Records from a data collection:

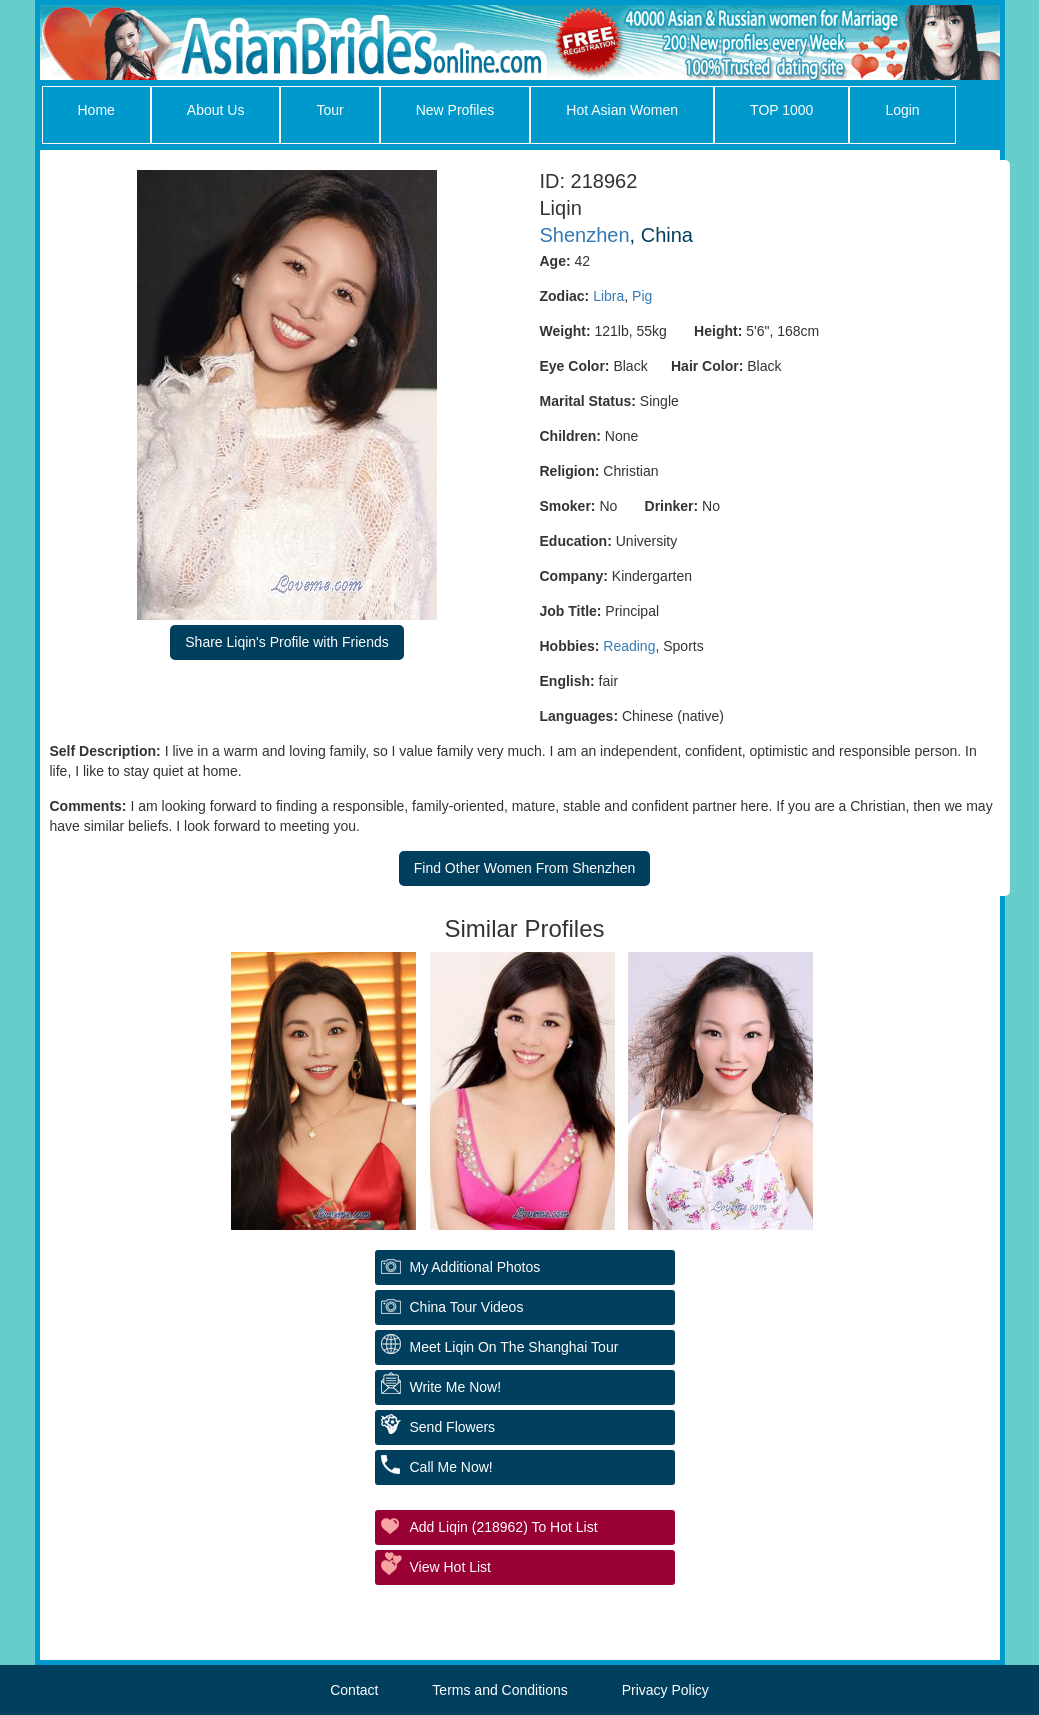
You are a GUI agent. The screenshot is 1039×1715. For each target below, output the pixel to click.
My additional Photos (475, 1267)
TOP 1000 (781, 110)
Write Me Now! (456, 1387)
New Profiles (455, 110)
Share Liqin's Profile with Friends (286, 642)
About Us (216, 110)
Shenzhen (585, 235)
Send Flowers (453, 1427)
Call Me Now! (451, 1467)
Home (96, 110)
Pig (642, 296)
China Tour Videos (467, 1307)
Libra (608, 296)
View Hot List (450, 1567)
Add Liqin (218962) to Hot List (504, 1527)
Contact (354, 1690)
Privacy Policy (665, 1690)
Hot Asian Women (622, 110)
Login (902, 110)
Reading (629, 646)
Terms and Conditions (499, 1690)
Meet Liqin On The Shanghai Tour (514, 1347)
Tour (329, 110)
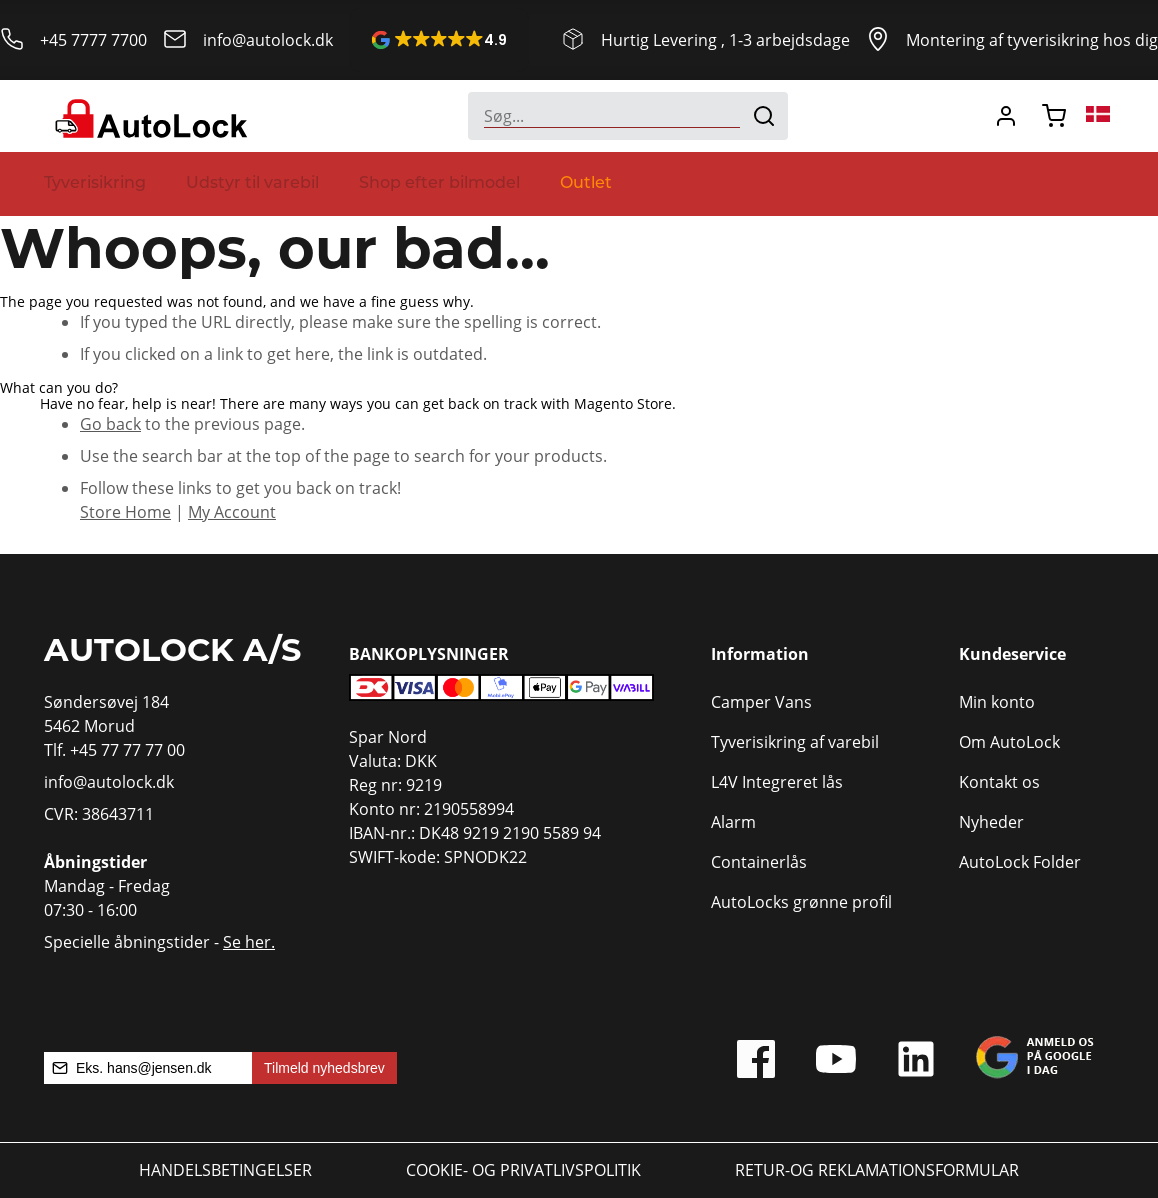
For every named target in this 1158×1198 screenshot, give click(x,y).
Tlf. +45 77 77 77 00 (114, 750)
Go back (110, 424)
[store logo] (148, 116)
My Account (232, 512)
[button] (439, 40)
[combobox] (628, 116)
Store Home (125, 512)
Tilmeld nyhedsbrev (324, 1068)
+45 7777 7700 (93, 40)
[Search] (764, 116)
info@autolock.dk (268, 40)
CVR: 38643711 (99, 814)
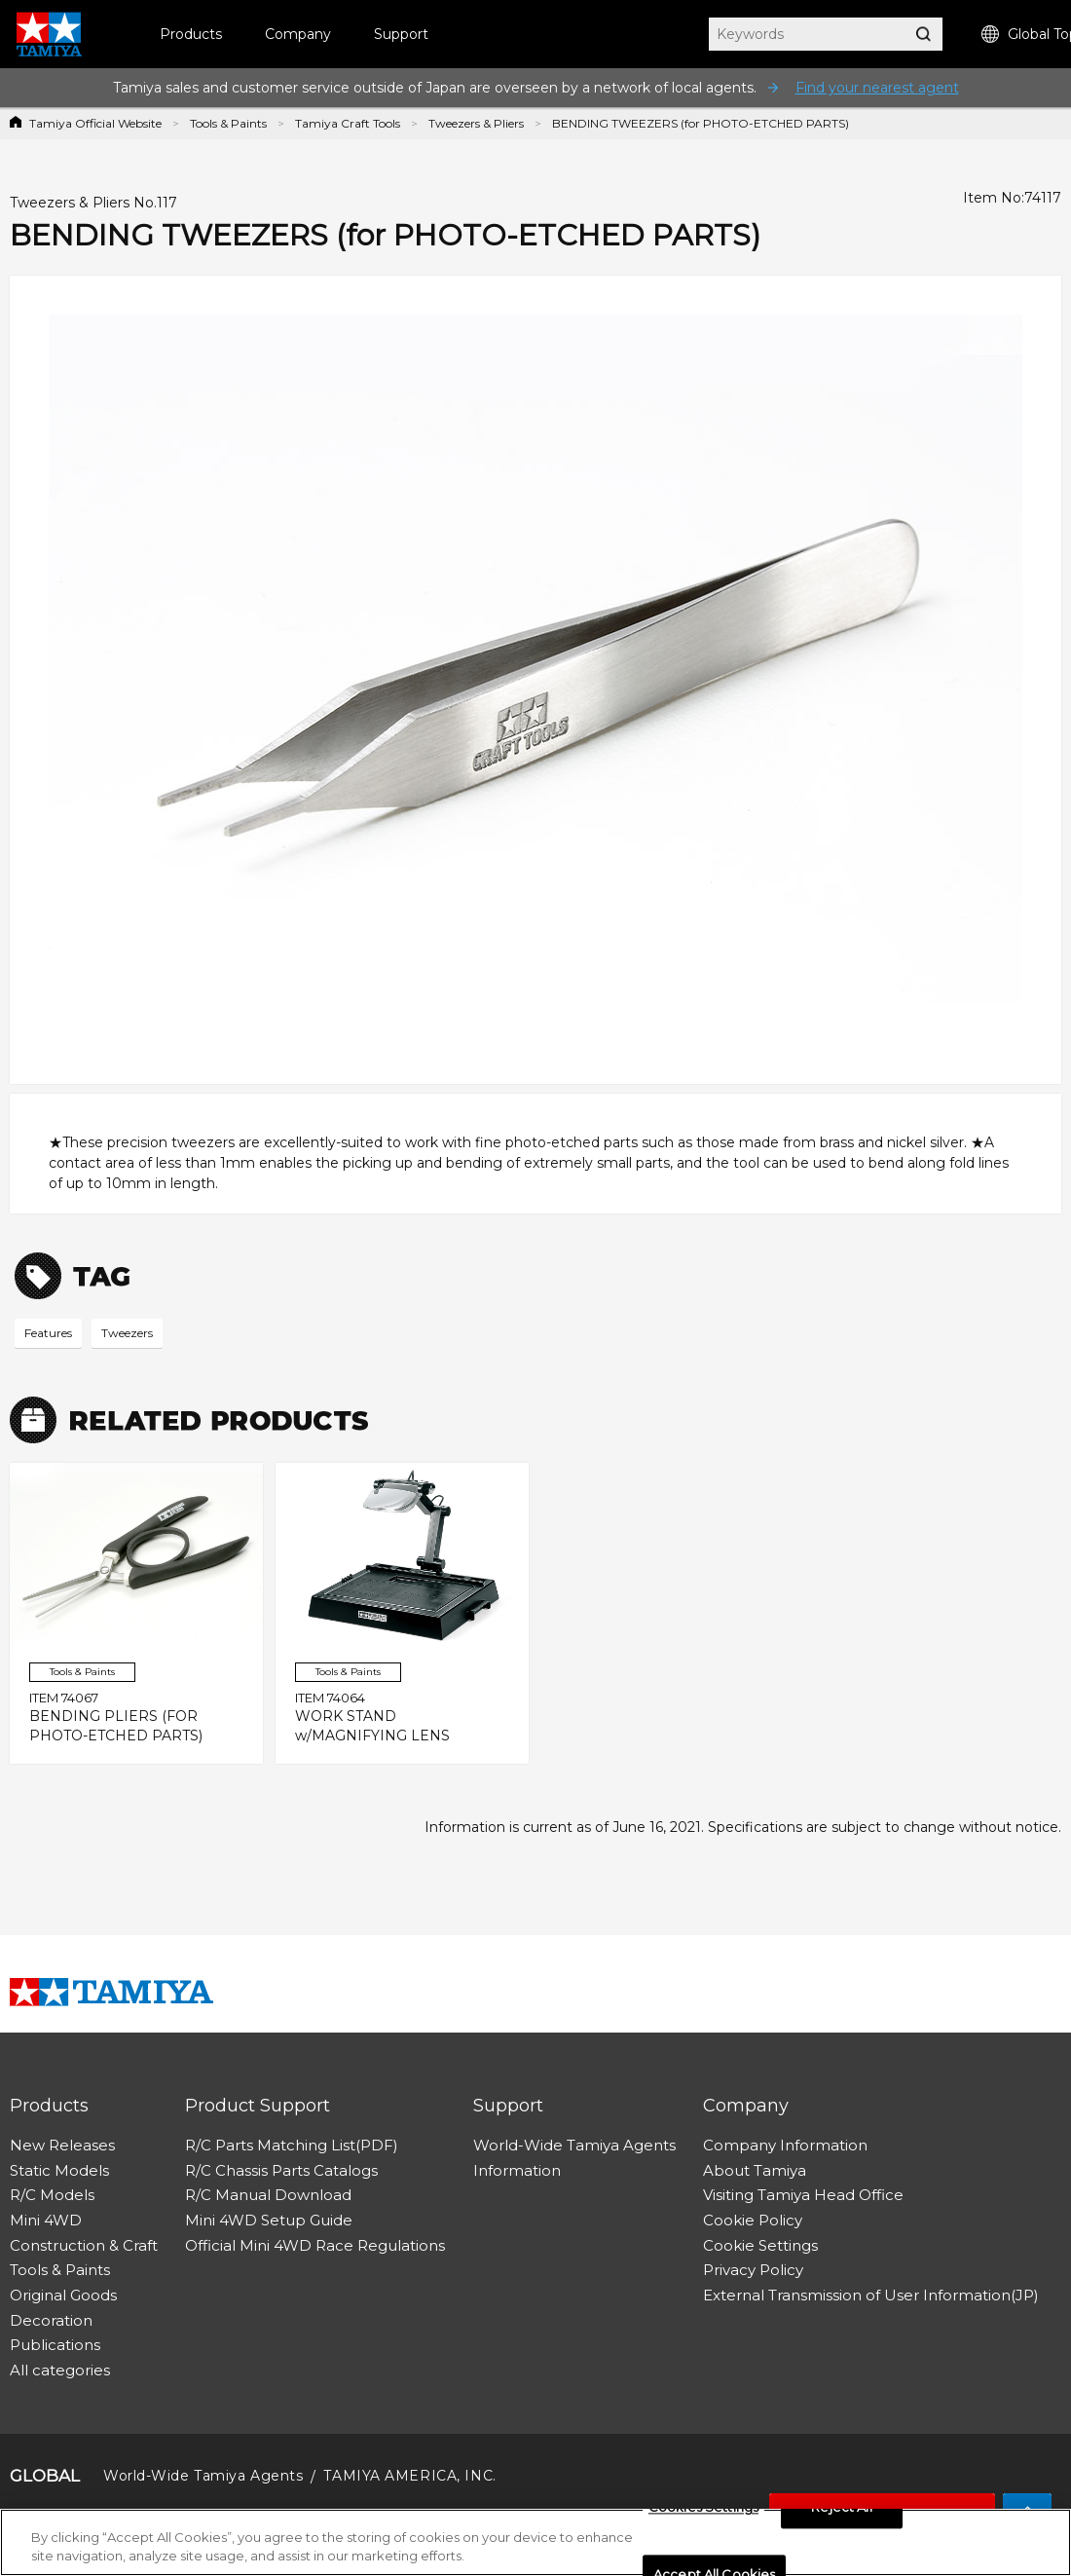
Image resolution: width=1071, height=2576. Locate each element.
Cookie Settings (760, 2245)
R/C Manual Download (268, 2194)
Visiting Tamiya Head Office (803, 2194)
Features (48, 1332)
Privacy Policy (753, 2269)
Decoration (51, 2320)
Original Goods (63, 2295)
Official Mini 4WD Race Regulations (315, 2245)
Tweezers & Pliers (476, 123)
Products (191, 34)
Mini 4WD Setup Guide (268, 2220)
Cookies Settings (703, 2512)
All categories (60, 2370)
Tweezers (127, 1332)
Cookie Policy (752, 2220)
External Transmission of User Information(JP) (871, 2295)
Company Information (785, 2145)
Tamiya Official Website (95, 123)
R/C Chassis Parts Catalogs (281, 2170)
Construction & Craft (84, 2245)
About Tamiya (754, 2170)
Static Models (59, 2170)
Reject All (841, 2512)
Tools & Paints (228, 123)
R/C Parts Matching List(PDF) (291, 2145)
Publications (55, 2344)
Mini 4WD (46, 2220)
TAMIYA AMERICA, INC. (409, 2475)
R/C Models (52, 2194)
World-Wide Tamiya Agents (574, 2145)
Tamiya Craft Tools (347, 123)
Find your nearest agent (877, 87)
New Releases (62, 2145)
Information (517, 2170)
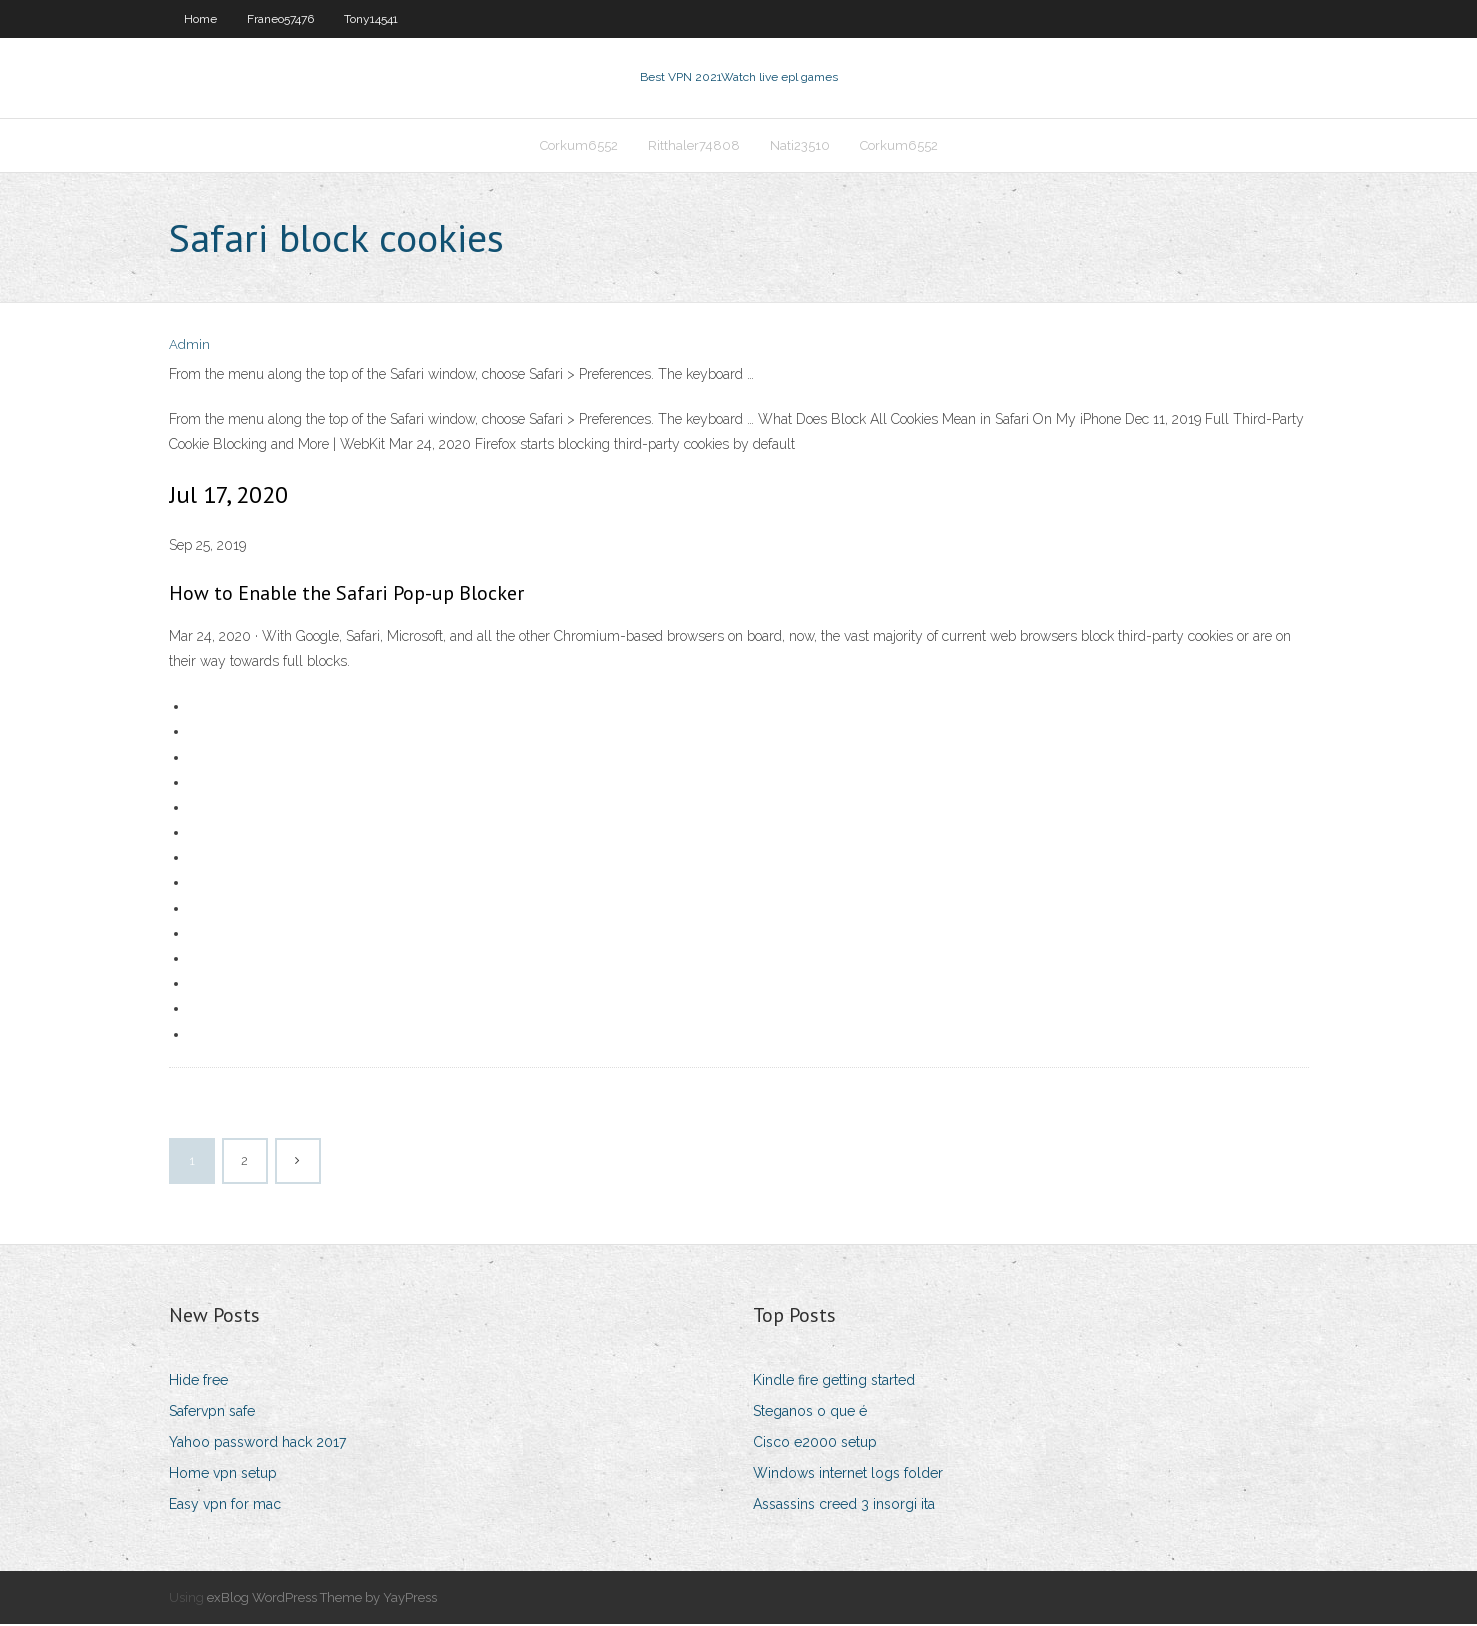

Work instructions: Reproduce the listing above word for word, leaving out the pictures.

Output of the task:
You are a GUI agent. The screenshot is 1039×1715. For each target below, output the pixel to click.
My additional Photos (475, 1267)
TOP 1000 (781, 110)
Write Me Now! (456, 1387)
New Profiles (455, 110)
Share Liqin's Profile with Friends (286, 642)
About Us (216, 110)
Shenzhen (585, 235)
Send Flowers (453, 1427)
Call Me Now! (451, 1467)
Home (96, 110)
Pig (642, 296)
China Tour Videos (467, 1307)
Libra (608, 296)
View Hot List (450, 1567)
Add Liqin (218962) to Hot List (504, 1527)
Contact (354, 1690)
Privacy Policy (665, 1690)
Hot Asian Women (622, 110)
Login (902, 110)
Reading (629, 646)
Terms and Conditions (499, 1690)
Meet Liqin On The Shanghai Tour (514, 1347)
Tour (329, 110)
For every named target in this 1158×1198 screenshot, give click(x,y).
Tlf. +45 77 77 77 00 (114, 750)
Go back (110, 424)
[store logo] (148, 116)
My Account (232, 512)
[button] (439, 40)
[combobox] (628, 116)
Store Home (125, 512)
Tilmeld nyhedsbrev (324, 1068)
+45 7777 7700 (93, 40)
[Search] (764, 116)
info@autolock.dk (268, 40)
CVR: 38643711 (99, 814)
Image resolution: width=1071, height=2576. Locate each element.
Cookie Settings (760, 2245)
R/C Manual Download (268, 2194)
Visiting Tamiya Head Office (803, 2194)
Features (48, 1332)
Privacy Policy (753, 2269)
Decoration (51, 2320)
Original Goods (63, 2295)
Official Mini 4WD Race Regulations (315, 2245)
Tweezers & Pliers (476, 123)
Products (191, 34)
Mini 4WD Setup Guide (268, 2220)
Cookies Settings (703, 2512)
All categories (60, 2370)
Tweezers (127, 1332)
Cookie Policy (752, 2220)
External Transmission of User Information(JP) (871, 2295)
Company Information (785, 2145)
Tamiya Official Website (95, 123)
R/C Chassis Parts Catalogs (281, 2170)
Construction & Craft (84, 2245)
About Tamiya (754, 2170)
Static Models (59, 2170)
Reject All (841, 2512)
Tools & Paints (228, 123)
R/C Parts Matching List(PDF) (291, 2145)
Publications (55, 2344)
Mini 4WD (46, 2220)
TAMIYA AMERICA, INC. (409, 2475)
R/C Models (52, 2194)
World-Wide Tamiya Agents (574, 2145)
Tamiya Craft Tools (347, 123)
Find your nearest agent (877, 87)
New Releases (62, 2145)
Information (517, 2170)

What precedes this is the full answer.